What to work on: Repeat, exactly as they appear, the lines from the one with "Screen dimensions: 831x602" through the last line of the entries below, but none of the pictures.

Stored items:
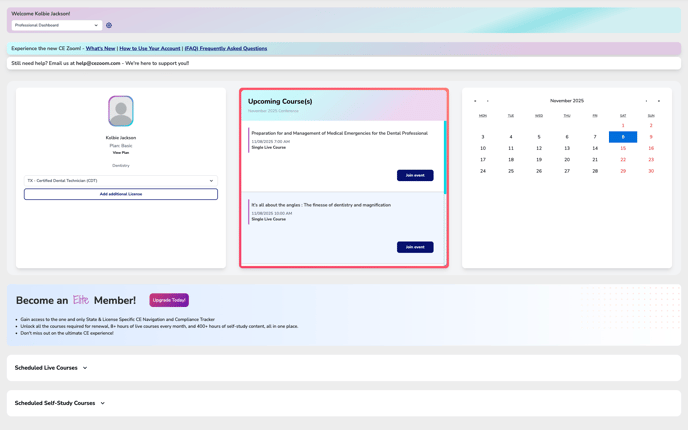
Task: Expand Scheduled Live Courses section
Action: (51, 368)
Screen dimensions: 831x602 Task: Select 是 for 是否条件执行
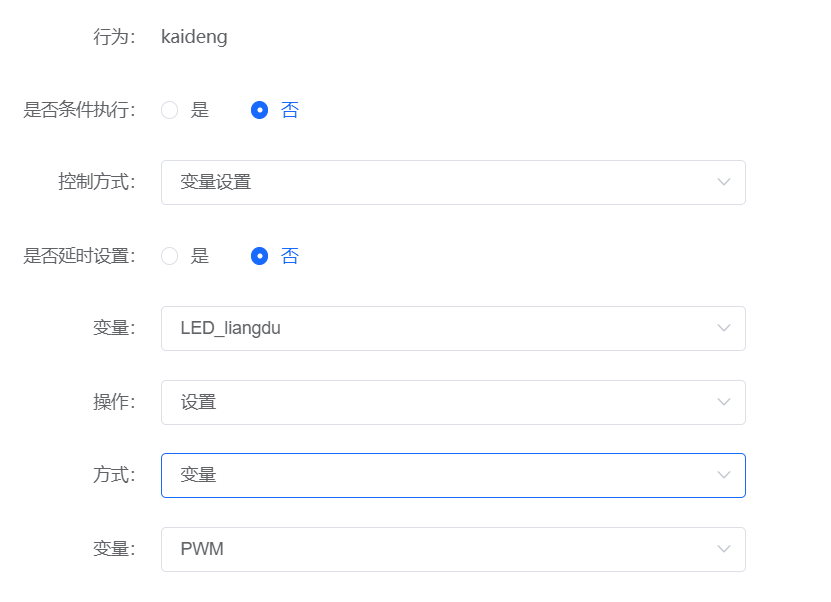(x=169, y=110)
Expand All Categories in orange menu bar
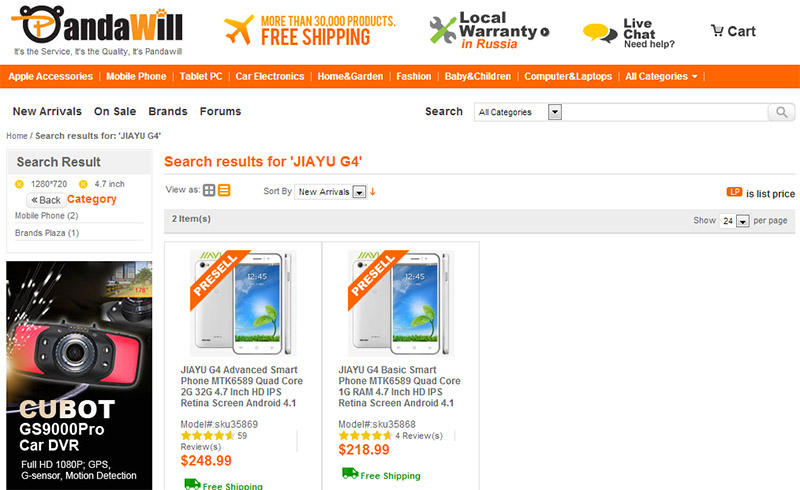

Exercise output:
Screen dimensions: 831x602 Task: Select 是 for 是否条件执行
(x=169, y=110)
Expand All Categories in orange menu bar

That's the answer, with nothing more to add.